Go to the line below that has "Instruction: Open the Чоловіки teal banner", print it and each line after it exactly, and stop after the line that has "1080x407 pixels."; leave out pictures.
===== AVAILABLE RECORDS =====
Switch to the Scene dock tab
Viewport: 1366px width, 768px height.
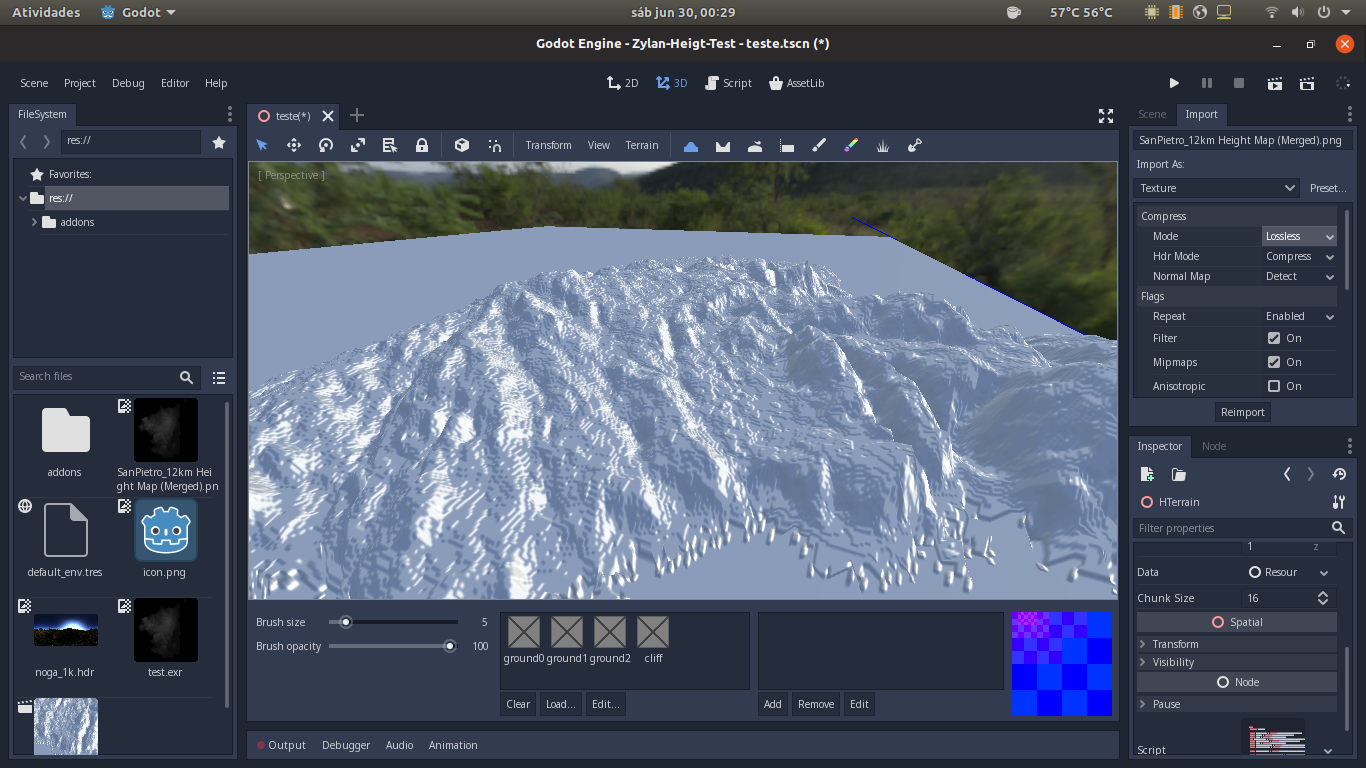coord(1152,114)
=====
===== AVAILABLE RECORDS =====
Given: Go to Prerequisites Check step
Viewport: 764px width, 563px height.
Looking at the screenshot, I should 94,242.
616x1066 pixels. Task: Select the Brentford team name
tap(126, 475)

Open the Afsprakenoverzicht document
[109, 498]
=====
===== AVAILABLE RECORDS =====
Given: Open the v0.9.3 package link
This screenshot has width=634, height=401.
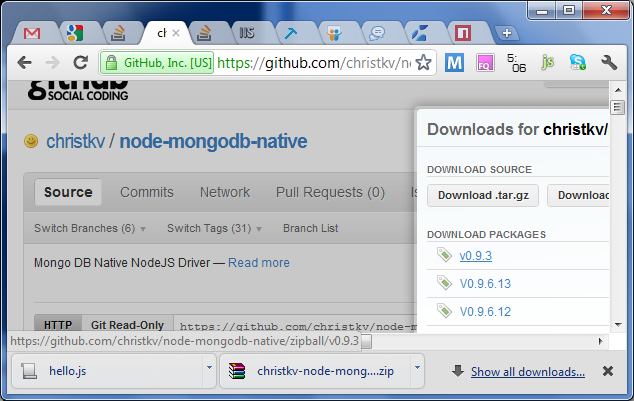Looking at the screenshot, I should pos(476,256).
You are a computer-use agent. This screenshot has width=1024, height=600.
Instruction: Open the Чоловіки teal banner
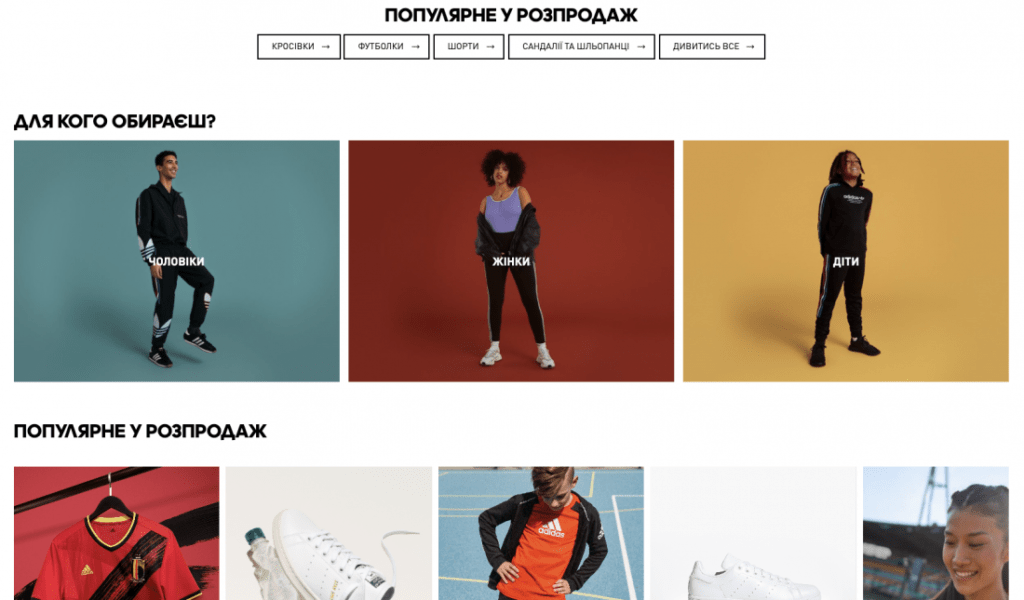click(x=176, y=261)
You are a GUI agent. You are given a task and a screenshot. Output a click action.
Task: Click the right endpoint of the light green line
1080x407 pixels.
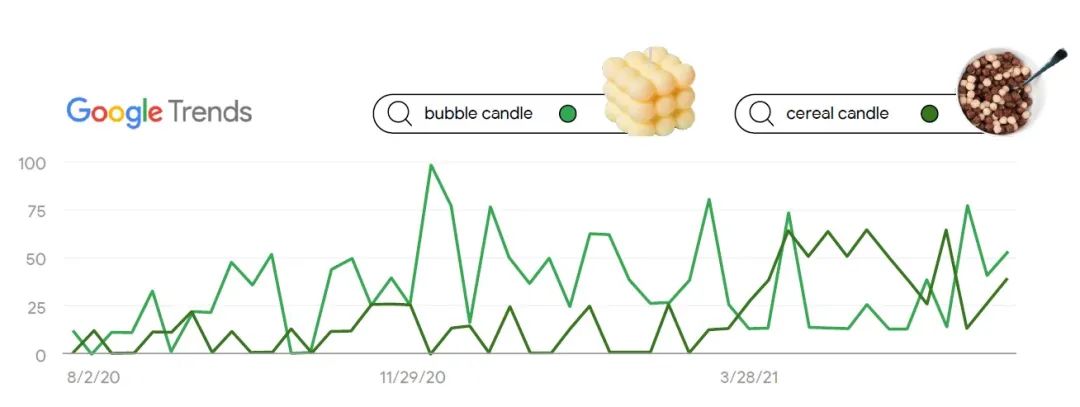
=====
### SOLUTION BELOW
Instruction: Open the Чоловіки teal banner
click(x=176, y=261)
You are a GUI agent. You are given a task and a screenshot. Output a click action.
Task: Click the right endpoint of the light green line
1080x407 pixels.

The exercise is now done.